The expansion of clean energy technologies throughout our power system seems to continue ever more rapidly these days. Wind power has now overtaken hydropower to become the largest source of renewable capacity in the US1. In the EU, 86% of new power capacity in 2016 came from renewable sources2, while wind power generated more electricity than coal in the UK3. February's announcement4 from Denmark's Dong Energy that it plans to cease its coal burning operations by 2023 also sent further signals that renewables are on the ascent. And yet the outlook remains far from rosy.

The recent energy outlooks to 2040 and 2035 from the International Energy Agency5 and BP6, respectively, show that while emissions are set to decline over time, they are not falling sufficiently fast to meet the ambitions of the Paris Agreement. The 2 °C target remains a long way off without deeper and more significant changes in global energy provision and consumption.

A study in this month's issue underlines this further. In their Article (article no. 17024), Steve Pye and colleagues examine the impact of 2 °C carbon budgets on the UK energy system, attempting to reach net-zero emissions before the end of the century as specified in the Paris Agreement. They find that current UK policy is unlikely to meet a net-zero target without greater mitigation efforts. Notably, they show that the time horizon over which policymakers consider system change must extend beyond mid-century if governments want to avoid missed objectives and surprises in the future.

Alongside this troubling absence of a longer-term view, the study also highlights that key uncertainties in the shorter term are being overlooked. These cover the spectrum from technical to economic and socio-political. If pledges aren't being considered on the right time scale and in light of appropriate uncertainty, the whole endeavour is at risk of failure almost before it's gotten started.

Two striking examples can be seen in the new Trump administration and recent Brexit developments. In the US, President Trump wasted no time in approving both the Keystone XL pipeline and the completion of the Dakota Access pipeline. He has also repealed transparency requirements that required oil and gas companies to disclose payments they make to foreign governments. Both acts are in line with his America First Energy Plan (http://go.nature.com/2l3ChOZ), which advocates bringing back coal and fails to mention renewables — despite the fact that low carbon technologies account for 45% of employees in the electric power generation and fuels sector and the numbers of employees in the solar and wind workforces increased significantly in 20167. These acts undermine the long-term energy system transition and increase the likely future need of even deeper, faster changes.
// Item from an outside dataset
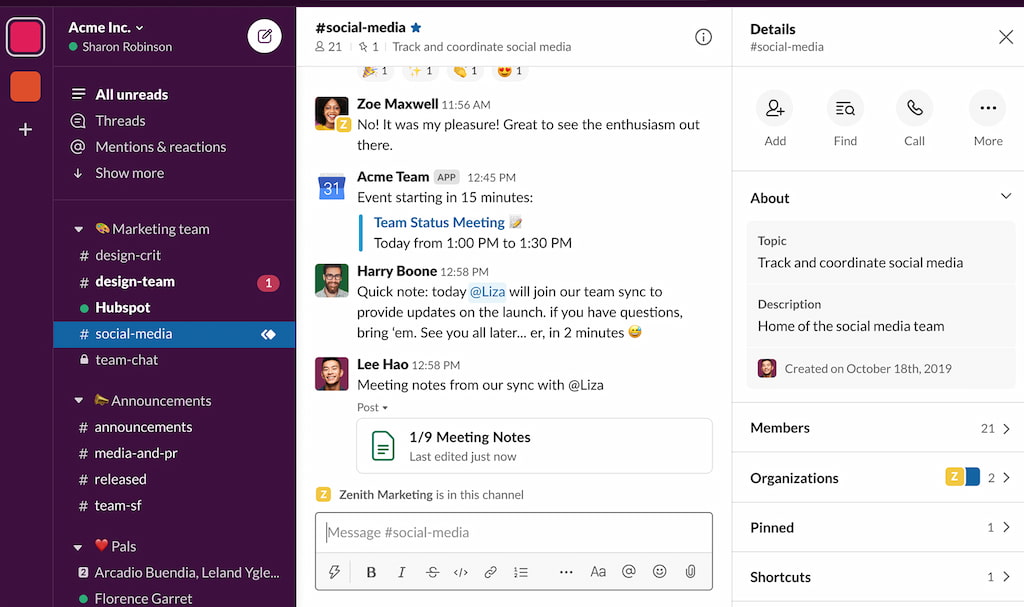Select the code block formatting icon
Image resolution: width=1024 pixels, height=607 pixels.
point(460,571)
In the UK, the government's apparent commitment to nuclear power, exemplified by the greenlighting of Hinkley Point C, was brought into doubt by the Brexit-induced decision to withdraw from Euratom8, the European atomic power treaty. Expansion of nuclear power was intended to help the UK meet its climate objectives while maintaining sufficient generation capacity after its final coal-fired power stations close in 2025. The move to withdraw from Euratom has been criticised for creating uncertainty over how nuclear fuels and services — as well as safety inspections and non-proliferation commitments — can be easily supported in the UK in the future. If nuclear power is to remain a key component of future electricity supply in the UK, transitional arrangements and new treaties must be put in place as a matter of urgency. Further doubts have been cast by the government's call for new nuclear plants to provide prices that are 15–20% lower than those agreed on for Hinkley9. Given the recent uncertainties around financing being faced by nuclear companies, it is getting harder to see how investors will be attracted to the UK unless there's a change in approach.
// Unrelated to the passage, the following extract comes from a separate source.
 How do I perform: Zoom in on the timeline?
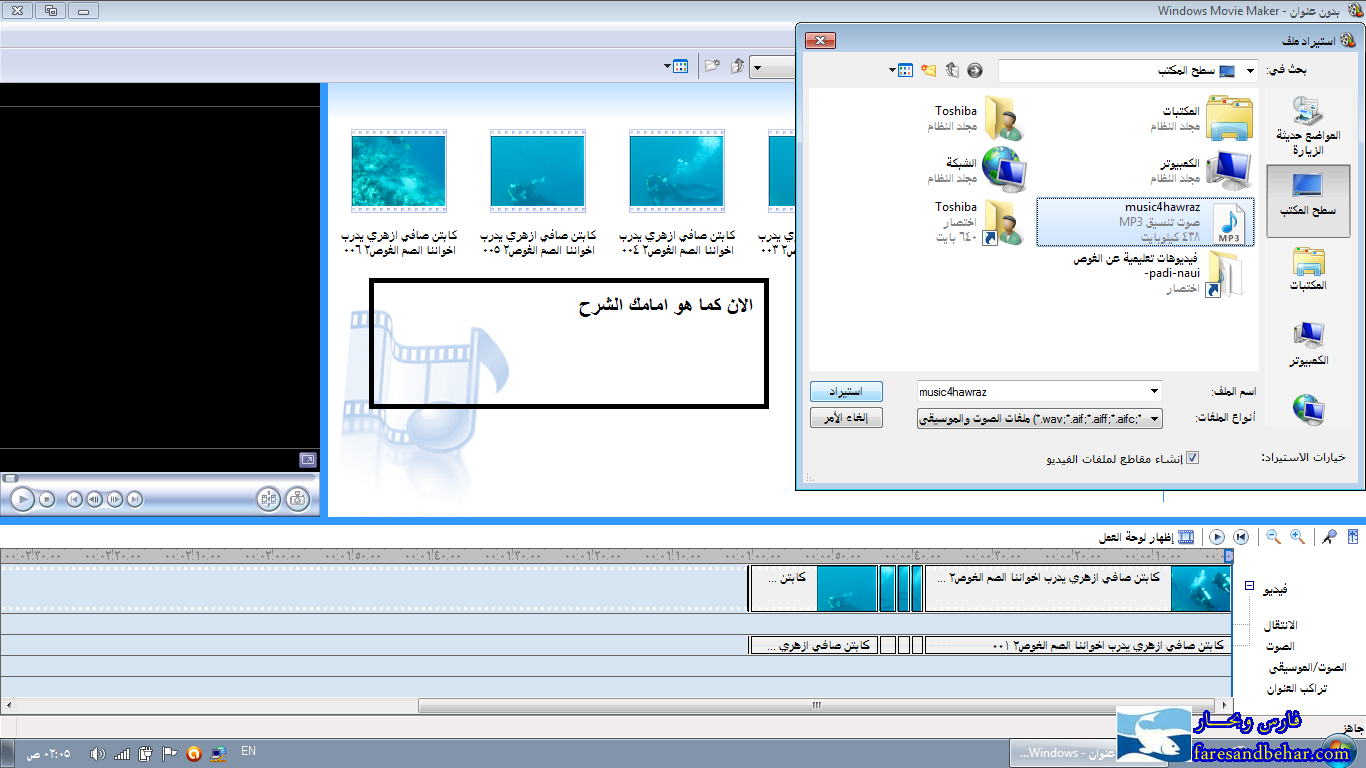pos(1297,537)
More widely, clearer thinking is called for in the transport sector. A recent study10 found that actual fuel consumption of new cars in Germany is 36% higher than shown in official reports. An earlier white paper11 found that the gap between real-world and manufacturer-approved emissions was 42% across European cars. The implications of this disparity for policies concerning climate and air quality targets are staggering. For consumers, this represents a further blow following the Volkswagen emissions scandal as they try to make choices in the face of rising fuel costs and levies on more polluting vehicles. The discrepancy also impacts on modelling and forecasting of fuel consumption in the transport sector, which could lead to underestimation of future energy needs and decarbonisation trajectories. New standards and frameworks for monitoring and assessment are urgently required to enable properly informed decisions about transport issues.

None of this is to say that the transition to a cleaner energy system is at risk. As also discussed in last month's Editorial12, the momentum is such that economic factors are increasingly adding impetus to the change. However, enacting the pledges of 2015 requires political will, foresight, and long-term oversight. Without stronger lines of thought between climate objectives, the energy system, and the social, economic, and political systems within which they exist, it will be increasingly difficult to translate the bold pledges on climate change into effective actions. A greater degree of coordination between the different sectors — both at national and international levels as well as between governments, academia, and industry — is essential if we're going to develop robust strategies and efficient feedback loops that can withstand the challenges to making decarbonisation a reality. Continuing silo-based thinking around decision-making and entertaining strategies filled only with rhetoric will simply kick the issue down the road. And by then it may be too late.